PROBLEM STATEMENT: Repeat exactly, and nothing more, the lines from the one that includes "Click the avatar beside the caption" through the final line of the entries; skip the pictures.

THE DATA: Begin

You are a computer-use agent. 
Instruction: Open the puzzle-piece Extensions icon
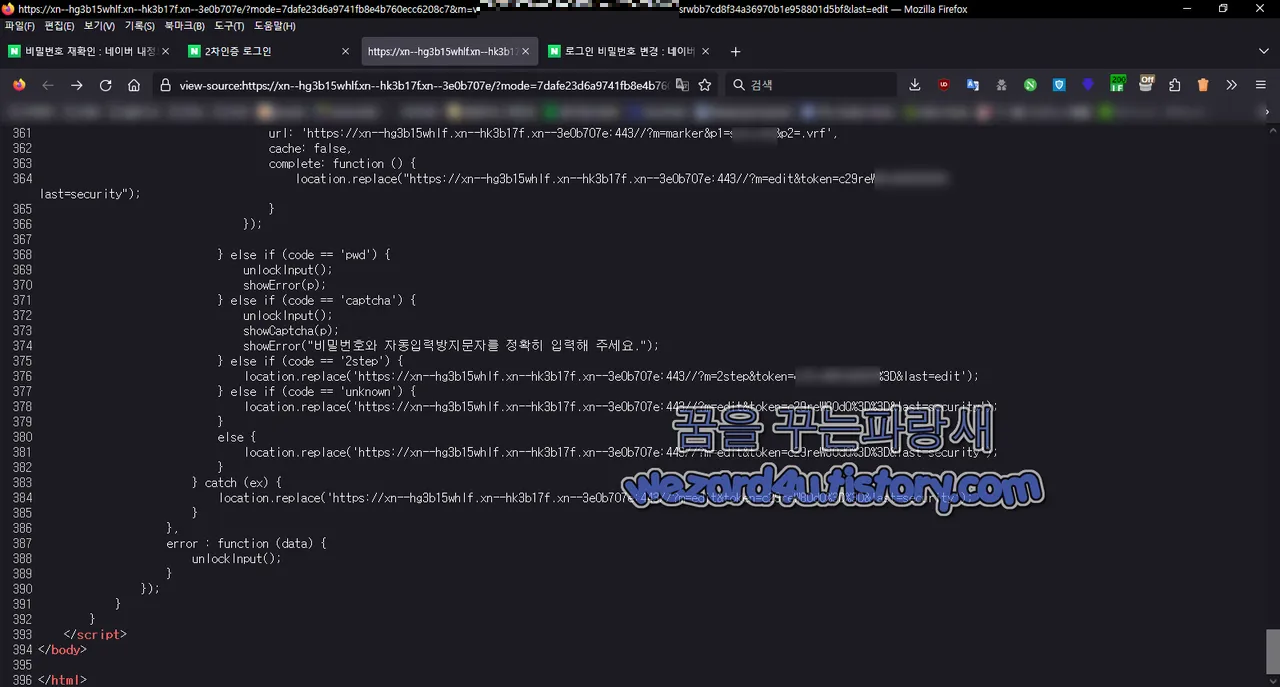coord(1174,85)
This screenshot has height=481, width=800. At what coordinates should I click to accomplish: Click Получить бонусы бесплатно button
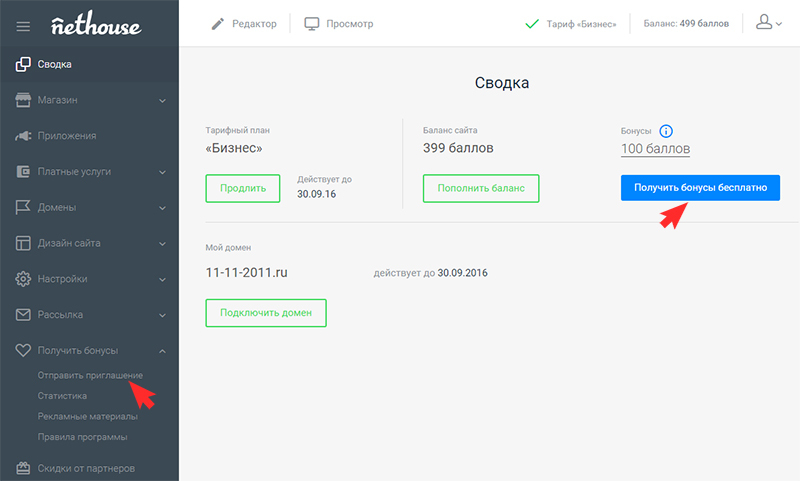click(700, 188)
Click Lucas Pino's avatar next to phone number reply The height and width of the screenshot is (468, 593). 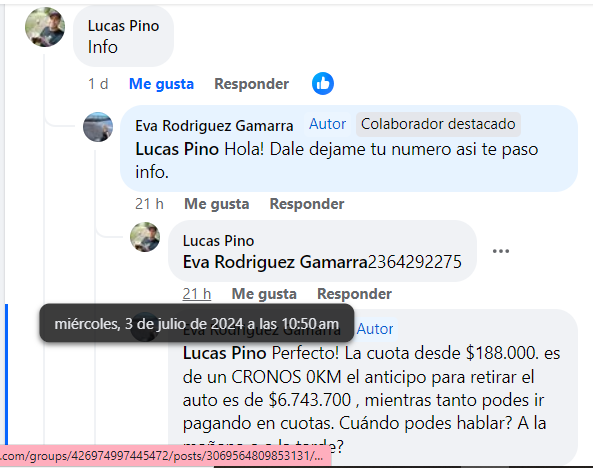[145, 237]
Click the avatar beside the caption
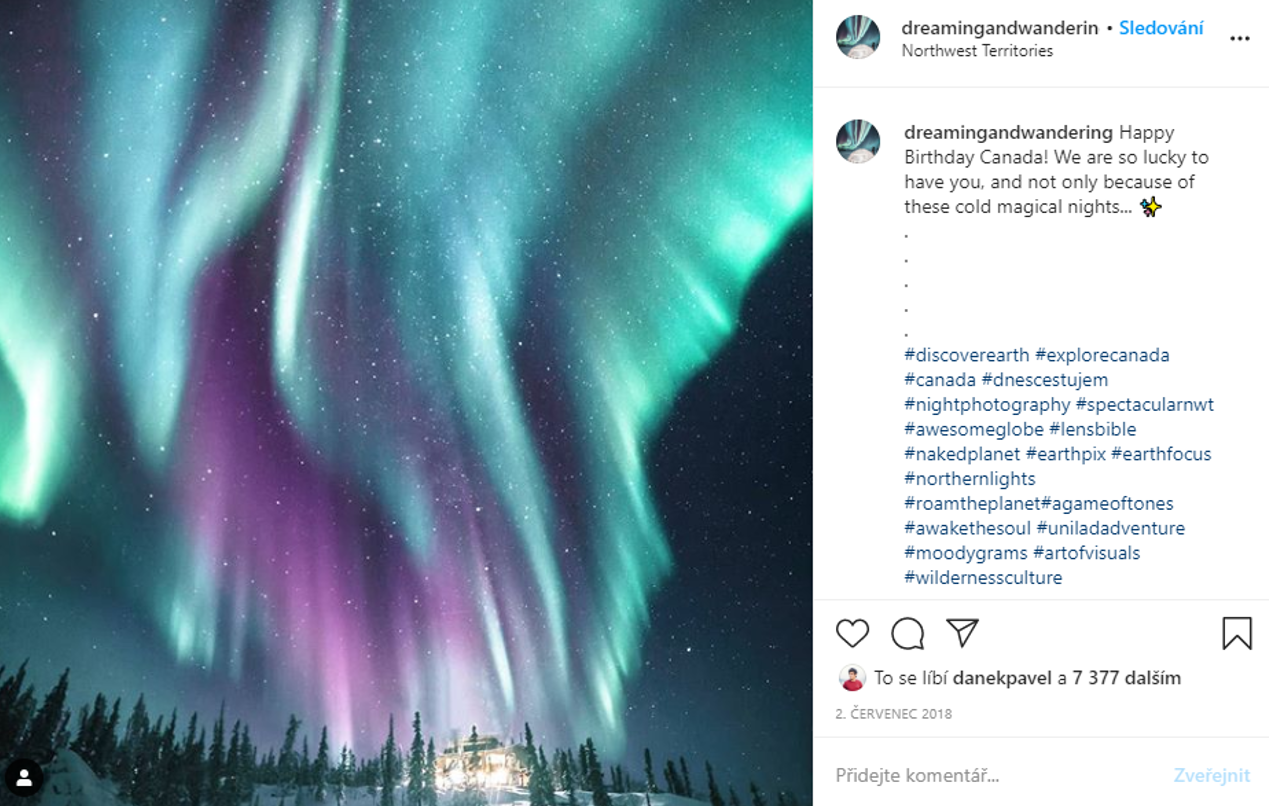 click(858, 142)
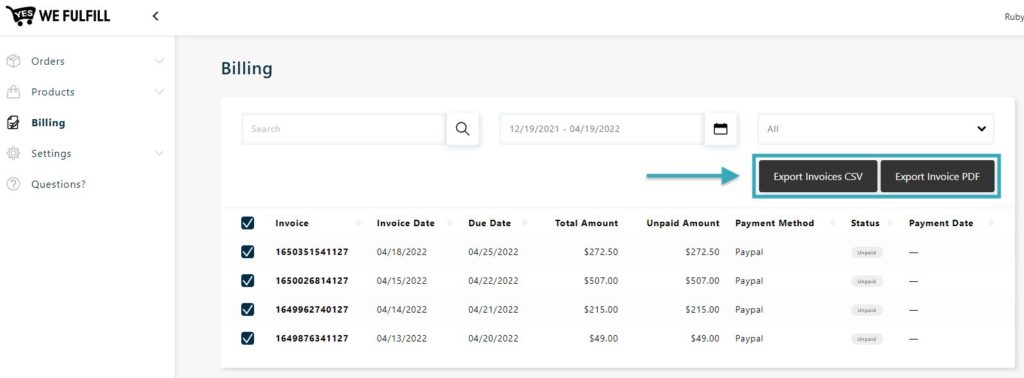Open the All status filter dropdown

point(876,129)
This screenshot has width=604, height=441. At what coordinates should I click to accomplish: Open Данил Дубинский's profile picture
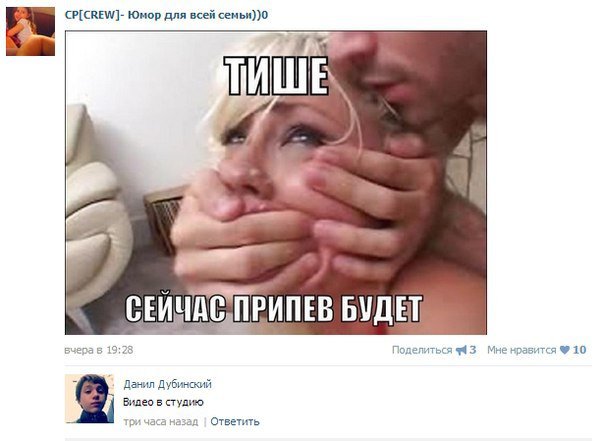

THE DATA: End

ANSWER TO THIS PROBLEM:
Click the avatar beside the caption
 click(858, 142)
Open the All status filter dropdown

point(876,129)
This screenshot has width=604, height=441. At what coordinates should I click to accomplish: Open Данил Дубинский's profile picture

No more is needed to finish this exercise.